Exercise goal:
Copy out every one of the following items word for word, keeping each line as it appears.

━━━━━━━━━━━━━━━━━━━━

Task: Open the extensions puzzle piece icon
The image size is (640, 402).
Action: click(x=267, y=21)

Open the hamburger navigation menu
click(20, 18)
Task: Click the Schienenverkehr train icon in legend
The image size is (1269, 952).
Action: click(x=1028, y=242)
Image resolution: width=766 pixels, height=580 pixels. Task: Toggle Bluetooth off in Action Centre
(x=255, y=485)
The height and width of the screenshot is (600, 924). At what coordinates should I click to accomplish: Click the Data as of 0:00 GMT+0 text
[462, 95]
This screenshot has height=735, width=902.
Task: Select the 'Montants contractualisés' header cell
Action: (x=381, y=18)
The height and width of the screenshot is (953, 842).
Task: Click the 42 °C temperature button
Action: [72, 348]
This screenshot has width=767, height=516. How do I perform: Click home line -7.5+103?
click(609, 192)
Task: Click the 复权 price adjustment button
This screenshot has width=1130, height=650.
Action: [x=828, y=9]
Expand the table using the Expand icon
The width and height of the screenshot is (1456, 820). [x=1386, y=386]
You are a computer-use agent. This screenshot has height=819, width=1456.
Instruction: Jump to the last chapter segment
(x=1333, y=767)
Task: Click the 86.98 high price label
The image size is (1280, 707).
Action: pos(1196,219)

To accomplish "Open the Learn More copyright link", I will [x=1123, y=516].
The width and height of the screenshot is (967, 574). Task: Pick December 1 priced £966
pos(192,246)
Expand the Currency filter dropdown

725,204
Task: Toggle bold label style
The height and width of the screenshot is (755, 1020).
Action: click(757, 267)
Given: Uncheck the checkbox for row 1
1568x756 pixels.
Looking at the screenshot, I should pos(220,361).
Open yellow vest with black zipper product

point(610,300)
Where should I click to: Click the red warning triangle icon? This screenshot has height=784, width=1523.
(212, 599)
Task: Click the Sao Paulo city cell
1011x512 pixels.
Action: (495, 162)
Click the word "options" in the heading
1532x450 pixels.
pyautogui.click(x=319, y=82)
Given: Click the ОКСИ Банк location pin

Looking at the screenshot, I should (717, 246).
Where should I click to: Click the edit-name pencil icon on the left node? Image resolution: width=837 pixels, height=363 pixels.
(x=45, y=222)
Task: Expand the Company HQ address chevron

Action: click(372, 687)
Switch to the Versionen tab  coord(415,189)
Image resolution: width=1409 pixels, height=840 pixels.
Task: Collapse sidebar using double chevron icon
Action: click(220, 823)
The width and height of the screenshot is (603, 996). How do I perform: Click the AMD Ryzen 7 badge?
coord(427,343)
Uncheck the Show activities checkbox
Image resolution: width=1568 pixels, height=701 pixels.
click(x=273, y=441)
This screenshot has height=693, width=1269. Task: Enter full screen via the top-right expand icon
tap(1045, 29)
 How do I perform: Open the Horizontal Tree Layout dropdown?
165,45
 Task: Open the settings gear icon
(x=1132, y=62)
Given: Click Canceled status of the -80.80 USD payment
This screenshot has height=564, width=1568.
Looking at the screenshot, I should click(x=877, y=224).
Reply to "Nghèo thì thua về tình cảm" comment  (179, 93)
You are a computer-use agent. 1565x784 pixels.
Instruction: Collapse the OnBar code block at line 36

━━━━━━━━━━━━━━━━━━━━

Task response:
Task: Open the extensions puzzle piece icon
The image size is (640, 402).
Action: click(x=267, y=21)

Open the hamburger navigation menu
click(20, 18)
Task: Click the Schienenverkehr train icon in legend
The image size is (1269, 952).
Action: click(x=1028, y=242)
Image resolution: width=766 pixels, height=580 pixels. Task: Toggle Bluetooth off in Action Centre
(x=255, y=485)
The height and width of the screenshot is (600, 924). At what coordinates should I click to accomplish: Click the Data as of 0:00 GMT+0 text
[462, 95]
This screenshot has height=735, width=902.
Task: Select the 'Montants contractualisés' header cell
Action: (x=381, y=18)
The height and width of the screenshot is (953, 842).
Task: Click the 42 °C temperature button
Action: [72, 348]
This screenshot has width=767, height=516. How do I perform: Click home line -7.5+103?
click(609, 192)
Task: Click the 复权 price adjustment button
This screenshot has width=1130, height=650.
Action: [x=828, y=9]
Expand the table using the Expand icon
The width and height of the screenshot is (1456, 820). [x=1386, y=386]
You are a computer-use agent. This screenshot has height=819, width=1456.
Instruction: Jump to the last chapter segment
(x=1333, y=767)
Task: Click the 86.98 high price label
The image size is (1280, 707).
Action: pos(1196,219)

To accomplish "Open the Learn More copyright link", I will [x=1123, y=516].
The width and height of the screenshot is (967, 574). Task: Pick December 1 priced £966
pos(192,246)
Expand the Currency filter dropdown

725,204
Task: Toggle bold label style
The height and width of the screenshot is (755, 1020).
Action: click(757, 267)
Given: Uncheck the checkbox for row 1
1568x756 pixels.
Looking at the screenshot, I should pos(220,361).
Open yellow vest with black zipper product

point(610,300)
Where should I click to: Click the red warning triangle icon? This screenshot has height=784, width=1523.
(212, 599)
Task: Click the Sao Paulo city cell
1011x512 pixels.
Action: (495, 162)
Click the word "options" in the heading
1532x450 pixels.
pyautogui.click(x=319, y=82)
Given: Click the ОКСИ Банк location pin

Looking at the screenshot, I should (717, 246).
Where should I click to: Click the edit-name pencil icon on the left node? Image resolution: width=837 pixels, height=363 pixels.
(x=45, y=222)
Task: Expand the Company HQ address chevron

Action: click(372, 687)
Switch to the Versionen tab  coord(415,189)
Image resolution: width=1409 pixels, height=840 pixels.
Task: Collapse sidebar using double chevron icon
Action: click(220, 823)
The width and height of the screenshot is (603, 996). How do I perform: Click the AMD Ryzen 7 badge?
coord(427,343)
Uncheck the Show activities checkbox
Image resolution: width=1568 pixels, height=701 pixels.
click(x=273, y=441)
This screenshot has height=693, width=1269. Task: Enter full screen via the top-right expand icon
tap(1045, 29)
 How do I perform: Open the Horizontal Tree Layout dropdown?
165,45
 Task: Open the settings gear icon
(x=1132, y=62)
Given: Click Canceled status of the -80.80 USD payment
This screenshot has height=564, width=1568.
Looking at the screenshot, I should click(x=877, y=224).
Reply to "Nghèo thì thua về tình cảm" comment  (179, 93)
You are a computer-use agent. 1565x784 pixels.
Instruction: Collapse the OnBar code block at line 36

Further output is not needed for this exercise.